Odds are against most of the truly fabulous things in this life.
Odds of winning the lottery?
Odds of starting a successful six or especially seven figure business?
Odds on meeting the love of your life as a teenager?
Astronomical. (Even though I did.)
Odds on scoring a publishing contract with a traditional publisher?
Not quite as foreboding but still difficult.
Becoming a bestselling author?
Now, we’re heading into a higher difficulty level again.
Yet people accomplish these feats anyway.
Lotteries are won, businesses become successes, young people fall in love, authors receive their first contracts and some even gain that coveted bestseller status.
These things DO happen. They are not impossible. Few things truly are, especially if you set your mind on doing it.
So why do we hear so much about these crazy odds?
Because it’s easier to give up than it is to keep trying. And it’s even easier to never try in the first place.
Or is it?
I found this quote on Pinterest: “Ignoring your passion is slow suicide.”
If we don’t try, if we don’t pursue our dreams or even allow ourselves to have dreams, isn’t that the worst fate of all?
We do have free will. We can choose to stagnate, to stay where we are forever rather than growing and evolving.
But what is the price of such a choice?
If we make the choice to hide from our true selves and from what we love, is that really living?
Something for all of us to ponder.
I believe the odds are there to remind us that certain worthwhile pursuits are supposed to be a challenge.
How does it feel to succeed at something many might fail doing?
Getting an A on that test you’ve been studying for over the past month…
Getting that promotion you’ve been working toward for the past 2 years…
Summoning up the courage to finally ask that guy or girl out who has been smiling at you for weeks…
That first month your business makes more than you ever made working for someone else…
These are all momentous occasions, often hard won.
And yet these tend to be the most satisfying. Not only because of the hard work and facing your fears, but also because you defied the odds.
When I first became a traditionally published author, I read a report in the Romance Writers Report published by the Romance Writers of America.
The article discussed the percentage of published authors who became bestsellers, which was about five percent.
The percentage of bestselling authors who had actual name recognition, the Nora Roberts (and those who don’t read romance may not even know about her even though she has written over two hundred bestselling novels), the Stephen Kings and the JK Rowlings, also came up to about five percent.
The writer of the article stated that when surveyed, the percentage of those who say they want to write a book to those who actually do is also about five percent.
Five percent kept popping up.
We see similar numbers in the business world, too.
Odds are against success.
There are always more failures than successes when it comes to being an entrepreneur.
But then people defy the odds all the time.

— Short problem A —
Restate word for word the part of the piece on defying the odds that runs from "But what is" up to and including "be a challenge.".
— Short problem B —
Quote the entries from the line with "Viewport: 209px width, 133px" up to and including the line with "coord(610,336)".

— Dataset items —
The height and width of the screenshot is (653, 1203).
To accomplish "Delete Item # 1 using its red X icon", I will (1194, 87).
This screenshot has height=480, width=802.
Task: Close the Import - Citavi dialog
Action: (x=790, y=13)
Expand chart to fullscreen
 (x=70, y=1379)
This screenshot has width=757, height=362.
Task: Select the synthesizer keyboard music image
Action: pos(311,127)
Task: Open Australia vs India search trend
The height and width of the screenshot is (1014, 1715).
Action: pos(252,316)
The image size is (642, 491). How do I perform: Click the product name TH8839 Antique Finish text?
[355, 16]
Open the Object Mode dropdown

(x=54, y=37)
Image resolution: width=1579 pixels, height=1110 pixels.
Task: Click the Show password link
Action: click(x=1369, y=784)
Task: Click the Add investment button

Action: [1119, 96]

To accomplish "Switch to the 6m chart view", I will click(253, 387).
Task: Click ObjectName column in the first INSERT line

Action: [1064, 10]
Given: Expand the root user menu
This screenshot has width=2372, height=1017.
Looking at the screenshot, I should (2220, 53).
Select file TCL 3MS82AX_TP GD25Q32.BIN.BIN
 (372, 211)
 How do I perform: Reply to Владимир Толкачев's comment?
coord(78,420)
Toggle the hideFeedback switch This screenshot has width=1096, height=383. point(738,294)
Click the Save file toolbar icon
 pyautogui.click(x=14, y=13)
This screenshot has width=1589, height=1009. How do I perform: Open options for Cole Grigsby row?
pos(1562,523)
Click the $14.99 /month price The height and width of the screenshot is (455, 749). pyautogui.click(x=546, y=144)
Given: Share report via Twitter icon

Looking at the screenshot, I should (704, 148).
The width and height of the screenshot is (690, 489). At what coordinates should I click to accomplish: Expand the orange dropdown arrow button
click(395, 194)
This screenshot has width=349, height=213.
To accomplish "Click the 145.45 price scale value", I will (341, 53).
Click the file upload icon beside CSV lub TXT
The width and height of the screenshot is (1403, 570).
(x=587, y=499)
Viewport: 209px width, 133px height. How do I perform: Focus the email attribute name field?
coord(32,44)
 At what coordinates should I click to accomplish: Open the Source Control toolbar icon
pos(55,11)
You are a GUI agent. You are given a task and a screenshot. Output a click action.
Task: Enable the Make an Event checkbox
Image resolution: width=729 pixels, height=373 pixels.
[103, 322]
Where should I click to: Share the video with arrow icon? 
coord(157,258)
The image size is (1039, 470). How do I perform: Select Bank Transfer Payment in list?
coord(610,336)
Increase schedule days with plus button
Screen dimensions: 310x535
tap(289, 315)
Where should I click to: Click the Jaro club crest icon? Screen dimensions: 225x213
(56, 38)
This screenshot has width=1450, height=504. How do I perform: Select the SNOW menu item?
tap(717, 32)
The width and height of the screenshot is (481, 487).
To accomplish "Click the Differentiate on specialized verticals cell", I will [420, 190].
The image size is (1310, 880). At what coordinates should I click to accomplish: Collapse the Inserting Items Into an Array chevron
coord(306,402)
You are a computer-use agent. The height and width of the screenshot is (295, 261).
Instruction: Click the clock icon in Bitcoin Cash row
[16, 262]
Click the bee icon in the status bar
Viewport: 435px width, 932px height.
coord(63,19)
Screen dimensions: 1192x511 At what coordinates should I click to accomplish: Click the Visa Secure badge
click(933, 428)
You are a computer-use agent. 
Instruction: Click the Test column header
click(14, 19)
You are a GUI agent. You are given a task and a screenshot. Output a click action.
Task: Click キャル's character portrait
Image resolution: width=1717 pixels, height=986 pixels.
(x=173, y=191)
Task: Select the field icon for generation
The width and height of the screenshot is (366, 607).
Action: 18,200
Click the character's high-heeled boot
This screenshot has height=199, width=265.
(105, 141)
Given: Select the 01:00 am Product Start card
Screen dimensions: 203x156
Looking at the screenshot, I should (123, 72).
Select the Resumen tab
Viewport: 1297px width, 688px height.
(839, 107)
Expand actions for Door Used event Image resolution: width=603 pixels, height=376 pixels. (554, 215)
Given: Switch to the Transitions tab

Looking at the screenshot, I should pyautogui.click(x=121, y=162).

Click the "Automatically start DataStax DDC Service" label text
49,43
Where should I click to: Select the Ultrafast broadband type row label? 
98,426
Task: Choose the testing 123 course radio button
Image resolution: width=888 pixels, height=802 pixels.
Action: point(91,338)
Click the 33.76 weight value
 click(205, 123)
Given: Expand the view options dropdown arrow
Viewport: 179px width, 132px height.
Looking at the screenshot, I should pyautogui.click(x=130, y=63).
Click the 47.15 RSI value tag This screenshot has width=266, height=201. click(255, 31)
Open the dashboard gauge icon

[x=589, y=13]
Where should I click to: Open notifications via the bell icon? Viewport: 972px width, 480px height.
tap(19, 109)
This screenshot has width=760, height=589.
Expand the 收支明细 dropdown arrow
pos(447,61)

— Problem solution A —
But what is the price of such a choice?
If we make the choice to hide from our true selves and from what we love, is that really living?
Something for all of us to ponder.
I believe the odds are there to remind us that certain worthwhile pursuits are supposed to be a challenge.

— Problem solution B —
Viewport: 209px width, 133px height. How do I perform: Focus the email attribute name field?
coord(32,44)
 At what coordinates should I click to accomplish: Open the Source Control toolbar icon
pos(55,11)
You are a GUI agent. You are given a task and a screenshot. Output a click action.
Task: Enable the Make an Event checkbox
Image resolution: width=729 pixels, height=373 pixels.
[103, 322]
Where should I click to: Share the video with arrow icon? 
coord(157,258)
The image size is (1039, 470). How do I perform: Select Bank Transfer Payment in list?
coord(610,336)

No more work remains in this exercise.